10. Don't use underscores. Pascal and camel casing allow us to delineate words with the use of casing. It's generally accepted that this style is easier on "readability flow" than the use of underscores to separate words. Underscores break the flow and make code more difficult to read.

Underscores are evil. If you need think underscores help readability then you need glasses. Use a bigger font. Eat carrots. See a doctor. Anything. Just don't use underscores.

11. Don't use all-caps. Again this makes the code more difficult to read, so all-caps should be avoided.

12. Plurals for collections. Methods that return collections, arrays or just multiple items should use the plural. For example, GetMember returns one, GetMembers returns many. Seems obvious but it's important to clarify.

13. Don't prefix classes with C. Microsoft felt dropping the C didn't make for any loss of meaning in the class's name.

14. Do prefix interfaces with I. There are generally fewer interfaces than classes, and it's important to differentiate them from each other, therefore it was chosen to prefix interfaces with the letter 'I'.

15. Consistency within the context of all your software is more important than anything else. One example Brad gives is a time he was working with a load of developers from England and they all wanted to use the Colour spelling because that was natural to them. They finally made the call to adopt the US spelling simply for the sake of consistency with the rest of the framework.
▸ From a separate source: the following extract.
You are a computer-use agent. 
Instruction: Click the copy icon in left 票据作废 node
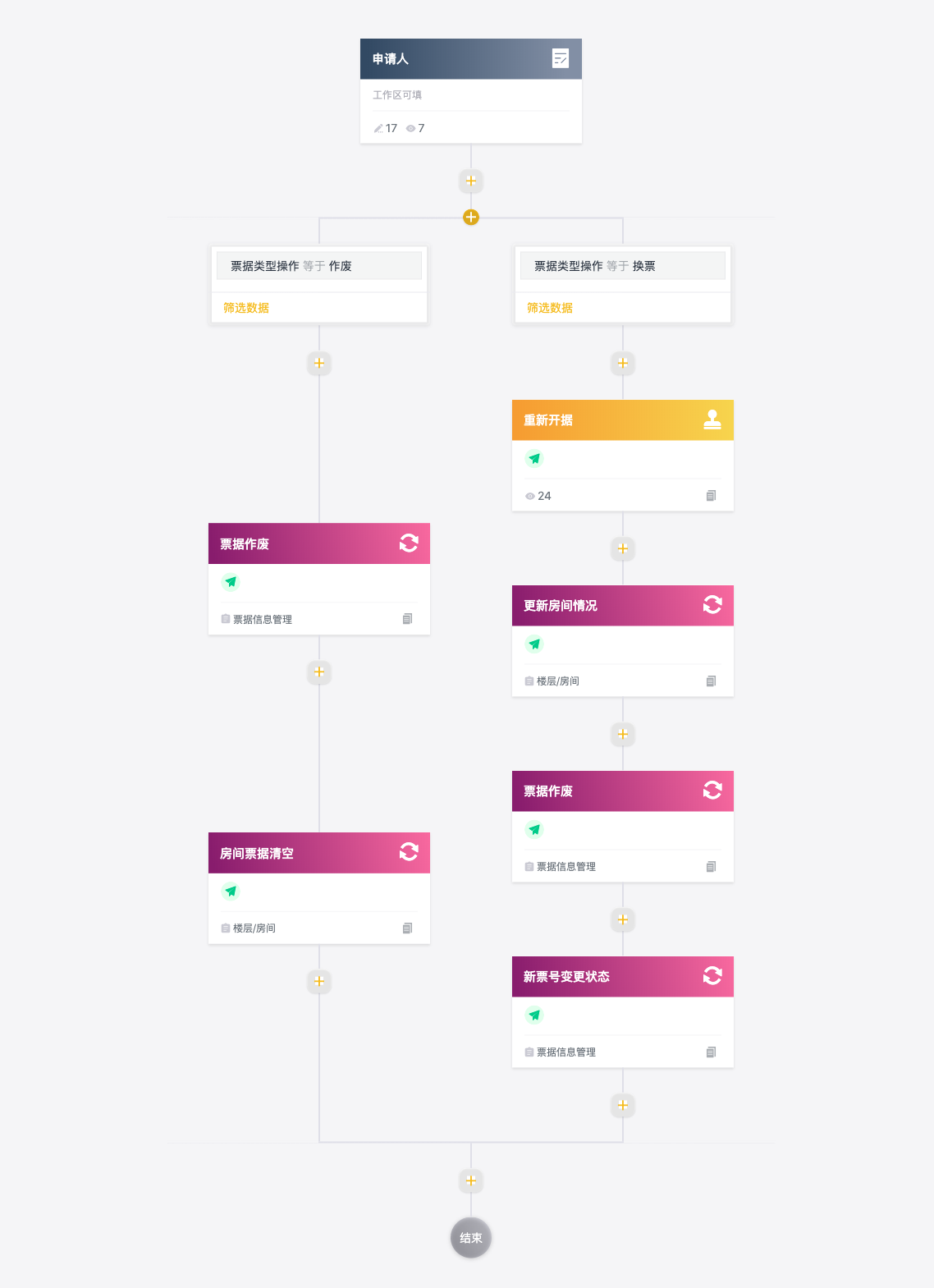[x=407, y=619]
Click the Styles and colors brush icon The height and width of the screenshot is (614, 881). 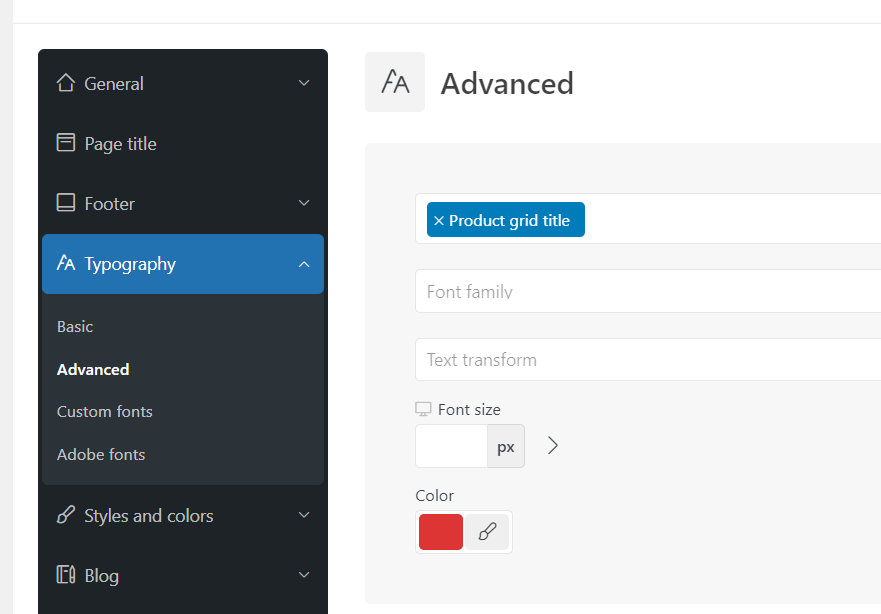(66, 515)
Sometimes I think it's actually better to be consistently wrong than to realize you're wrong 3/4 of the way through and make the last quarter right. The other day someone asked me my advice on something - he'd developed all of his classes to have a DL prefix to indicate it was part of the data-layer. With one class left to write, he realized that it was unnecessary because the namespace already indicated that. He wanted to know whether he should continue with the DL prefix for the last class, or just do it the right way. I actually recommended he put the DL prefix, because without it I think the user of his class library will be confused why that one class is named differently. At a later date he can fix all of them.

16. Consistency with prior art is also important. Look at similar classes in the framework, or similar, leading products in the same industry and see what terminology and naming convention they use, and try to remain consistent with that.
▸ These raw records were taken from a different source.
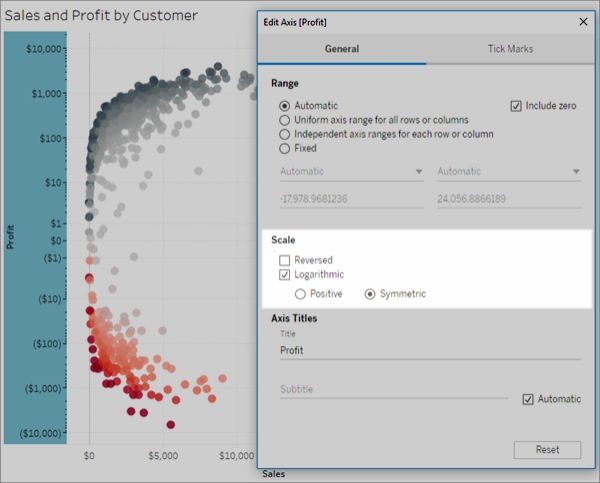The width and height of the screenshot is (600, 483).
Task: Uncheck the Logarithmic scale checkbox
Action: click(x=285, y=274)
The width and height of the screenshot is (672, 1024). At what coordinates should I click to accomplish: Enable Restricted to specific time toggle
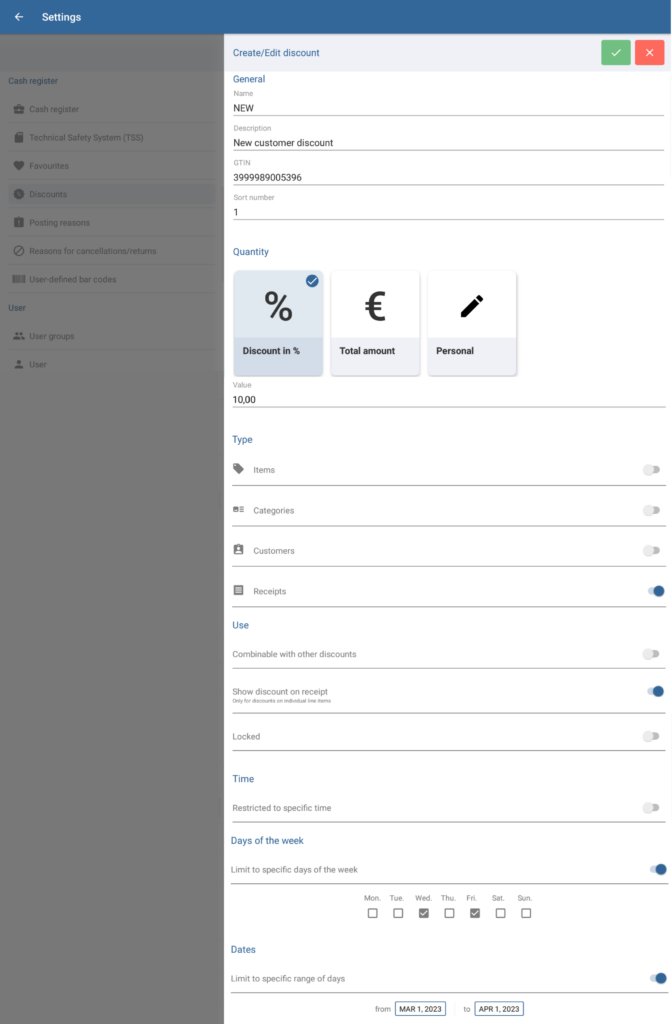pos(652,807)
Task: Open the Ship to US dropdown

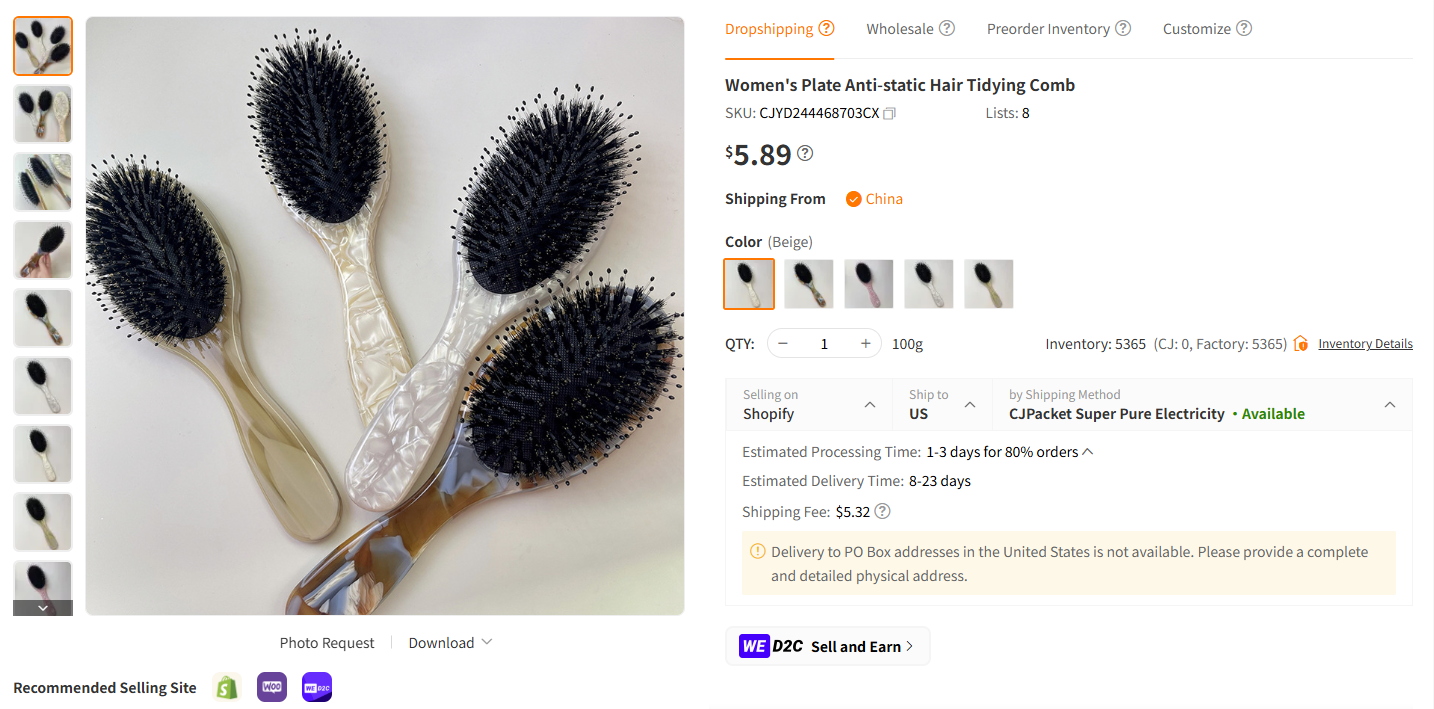Action: [x=969, y=404]
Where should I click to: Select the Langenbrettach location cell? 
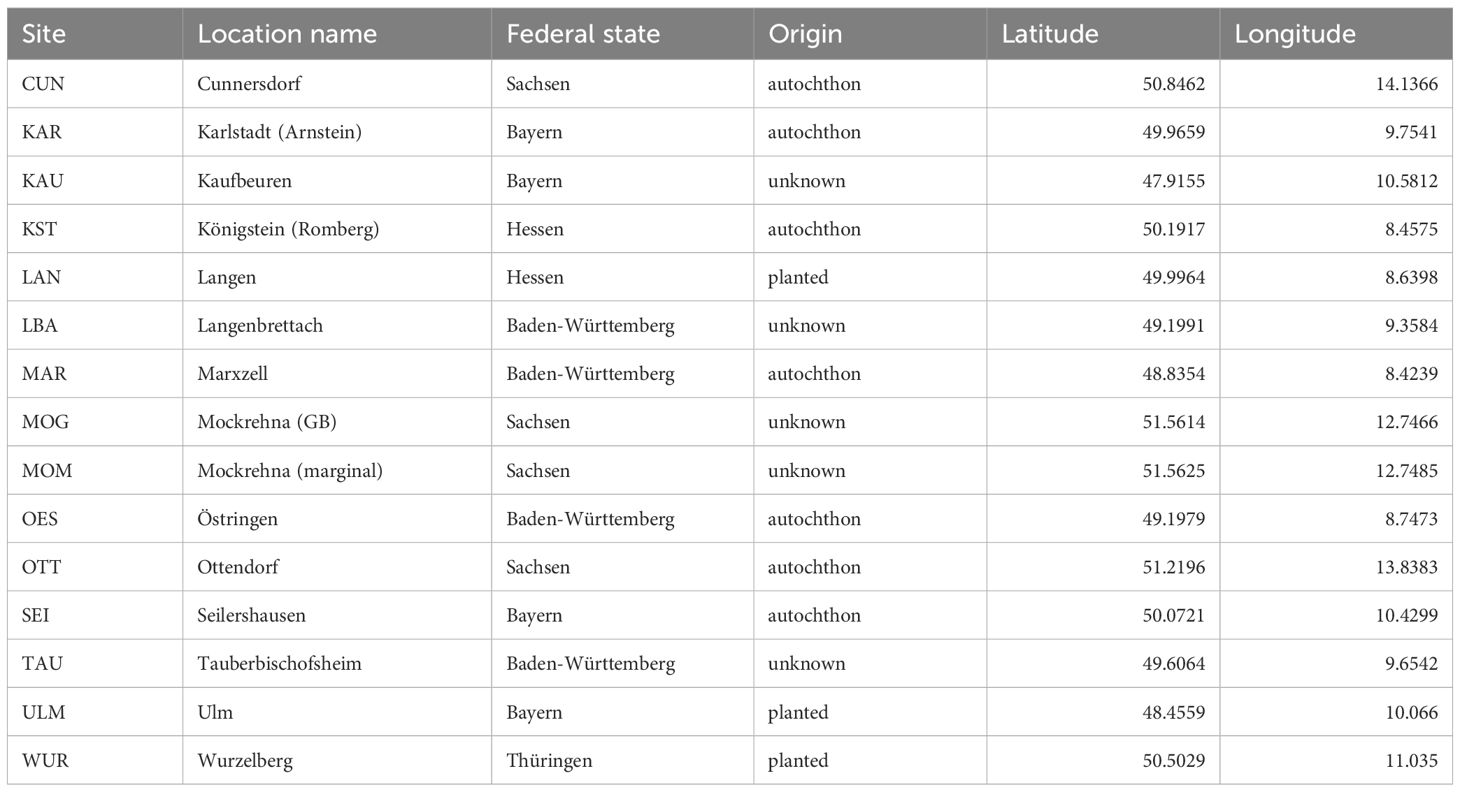click(260, 326)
This is very important. A company where I'm consulting right now has developed a loan management system. They developed the system internally, and are pretty consistent on the terminology they use in the application. It wasn't until they started looking at integrating with third-party systems that they determined some of their terminology differed from that used by others in the industry. The result? Increased training required for new employees, confused users, and nightmare coding where you can't decide whether to use one naming system or the other. It's good to research this stuff before you start.

Since I started this I noticed that Brad has posted a short list of internal guidelines they use at Microsoft which covers a lot of what I've summarized. His guidelines include suggestions on code structure too, along with some guidelines for private member naming. You can read that here.

Anyway I'm glad Microsoft provide such detailed guidelines for naming, and that they are constantly clarifying and communicating these conventions through their blogs. I've had many arguments with development teams about naming styles and conventions, and like I said sometimes it's best just to stop debating and follow the crowd. While the convention you end up with may not be perfect, at least it's common and easily understood.